So unfortunately this is one of those arguments that rapidly descends into which prior you should apply and how you should update on what evidence, but.
Your entire post basically hinges on this point and I find it unconvincing. Bionets are very strange beasts that cannot even implement backprop in the way we’re used to, it’s not remotely obvious that we would recognize known algorithms even if they were what the cortex amounted to. I will confess that I’m not a professional neuroscientist, but Beren Millidge is and he’s written that “it is very clear that ML models have basically cracked many of the secrets of the cortex”. He knows more about neuroscience than I’m going to on any reasonable timescale so I’m happy to defer to him.

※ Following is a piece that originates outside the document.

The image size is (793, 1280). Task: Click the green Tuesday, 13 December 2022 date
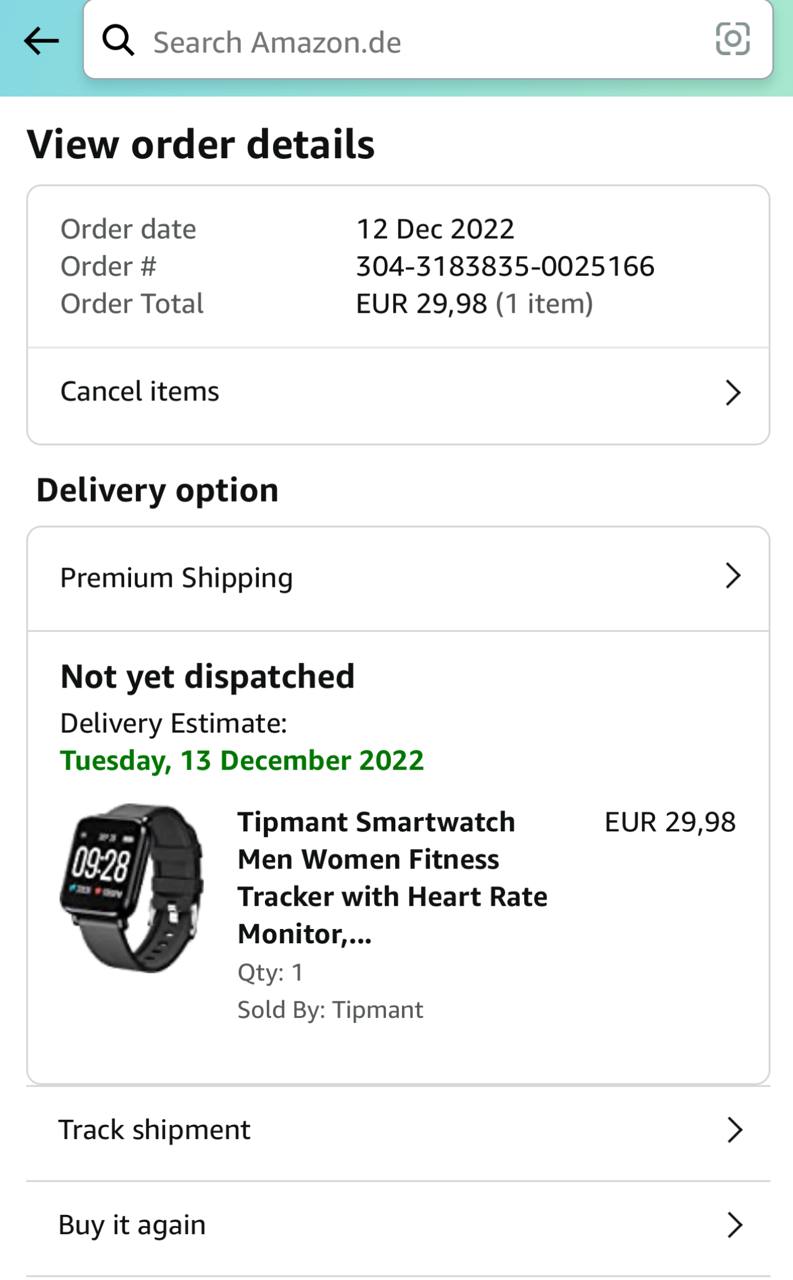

Even if this weren’t true, we have other evidence from deep learning to suggest that something like it is true in spirit. We now have several different architectures that reach parity with but do not substantially exceed transformer: RWKV (RNN), xLSTM, Mamba, Based, etc. This implies they have a shared bottleneck and most gains are from scaling. I honestly think, and I will admit this is a subject with a lot of uncertainty so I could be wrong, but I really think there’s a cognitive bias here where people will look at the deep learning transformer language model stack, which in the grand scheme of things really is very simple, and feel like it doesn’t satisfy their expectation for a “simple core of intelligence” because the blank spot in their map, their ignorance of the function of the brain (but probably not the actual function of the brain!) is simpler than the manifest known mechanisms of self attention, multi-layer perceptron, backprop and gradient descent on a large pile of raw unsorted sense data and compute. Because they’re expecting the evidence from a particular direction they say “well this deep learning thing is a hack, it doesn’t count even if it produces things that are basically sapient by any classic sci-fi definition” and go on doing epistemically wild mental gymnastics from the standpoint of an unbiased observer.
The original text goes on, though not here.